TASK: Reproduce the opening lines of the records exactly, up to and including the line in which "You are a GUI" occurs.

• • • • • • •

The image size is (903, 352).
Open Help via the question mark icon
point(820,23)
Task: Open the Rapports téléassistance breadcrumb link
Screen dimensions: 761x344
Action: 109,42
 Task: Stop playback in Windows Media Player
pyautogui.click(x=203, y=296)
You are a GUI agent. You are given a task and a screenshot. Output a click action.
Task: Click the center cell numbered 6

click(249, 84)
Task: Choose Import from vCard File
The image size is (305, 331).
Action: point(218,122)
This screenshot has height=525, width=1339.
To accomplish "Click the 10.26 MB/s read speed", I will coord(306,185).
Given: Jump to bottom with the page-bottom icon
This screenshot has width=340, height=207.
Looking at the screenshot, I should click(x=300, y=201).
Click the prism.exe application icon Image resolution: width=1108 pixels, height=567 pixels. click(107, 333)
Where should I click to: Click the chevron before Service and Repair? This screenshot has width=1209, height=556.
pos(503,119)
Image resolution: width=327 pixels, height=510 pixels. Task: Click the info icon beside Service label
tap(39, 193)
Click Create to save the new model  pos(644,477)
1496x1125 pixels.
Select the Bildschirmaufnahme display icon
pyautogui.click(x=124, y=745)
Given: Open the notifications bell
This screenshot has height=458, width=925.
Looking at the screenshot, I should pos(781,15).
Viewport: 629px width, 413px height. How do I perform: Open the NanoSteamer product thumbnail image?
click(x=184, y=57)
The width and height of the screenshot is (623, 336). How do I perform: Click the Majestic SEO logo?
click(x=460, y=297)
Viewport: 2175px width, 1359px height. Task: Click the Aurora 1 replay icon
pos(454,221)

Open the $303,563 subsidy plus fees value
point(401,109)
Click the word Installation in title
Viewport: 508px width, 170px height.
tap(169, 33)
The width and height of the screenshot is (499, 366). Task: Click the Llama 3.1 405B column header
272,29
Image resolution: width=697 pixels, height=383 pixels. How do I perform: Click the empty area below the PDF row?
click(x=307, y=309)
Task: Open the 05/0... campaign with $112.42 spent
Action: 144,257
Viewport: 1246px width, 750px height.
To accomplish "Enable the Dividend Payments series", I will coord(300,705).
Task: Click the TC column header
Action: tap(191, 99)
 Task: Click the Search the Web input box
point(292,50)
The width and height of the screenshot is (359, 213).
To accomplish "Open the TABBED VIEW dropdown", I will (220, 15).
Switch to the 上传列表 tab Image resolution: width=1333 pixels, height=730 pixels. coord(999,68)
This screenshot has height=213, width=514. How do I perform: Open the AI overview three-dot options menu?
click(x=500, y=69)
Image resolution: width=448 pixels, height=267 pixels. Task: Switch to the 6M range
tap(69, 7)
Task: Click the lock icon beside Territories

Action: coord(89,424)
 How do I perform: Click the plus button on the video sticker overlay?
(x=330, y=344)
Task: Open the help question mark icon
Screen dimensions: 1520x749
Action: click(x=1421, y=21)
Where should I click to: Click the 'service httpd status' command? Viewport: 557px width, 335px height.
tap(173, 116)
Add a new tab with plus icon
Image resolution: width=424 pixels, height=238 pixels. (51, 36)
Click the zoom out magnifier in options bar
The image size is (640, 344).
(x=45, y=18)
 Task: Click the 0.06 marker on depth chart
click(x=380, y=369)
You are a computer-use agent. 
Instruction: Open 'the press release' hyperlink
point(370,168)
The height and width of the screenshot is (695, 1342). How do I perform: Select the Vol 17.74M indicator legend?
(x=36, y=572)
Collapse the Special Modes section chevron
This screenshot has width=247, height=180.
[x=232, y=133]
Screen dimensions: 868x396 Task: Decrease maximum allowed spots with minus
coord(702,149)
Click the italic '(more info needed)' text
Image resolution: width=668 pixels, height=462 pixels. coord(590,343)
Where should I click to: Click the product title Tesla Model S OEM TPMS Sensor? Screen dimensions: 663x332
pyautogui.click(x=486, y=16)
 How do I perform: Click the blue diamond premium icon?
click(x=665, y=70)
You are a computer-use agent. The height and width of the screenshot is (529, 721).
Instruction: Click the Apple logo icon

• • • • • • •

RESULT BELOW:
The image size is (903, 352).
Open Help via the question mark icon
point(820,23)
Task: Open the Rapports téléassistance breadcrumb link
Screen dimensions: 761x344
Action: 109,42
 Task: Stop playback in Windows Media Player
pyautogui.click(x=203, y=296)
You are a GUI agent. You are given a task and a screenshot. Output a click action.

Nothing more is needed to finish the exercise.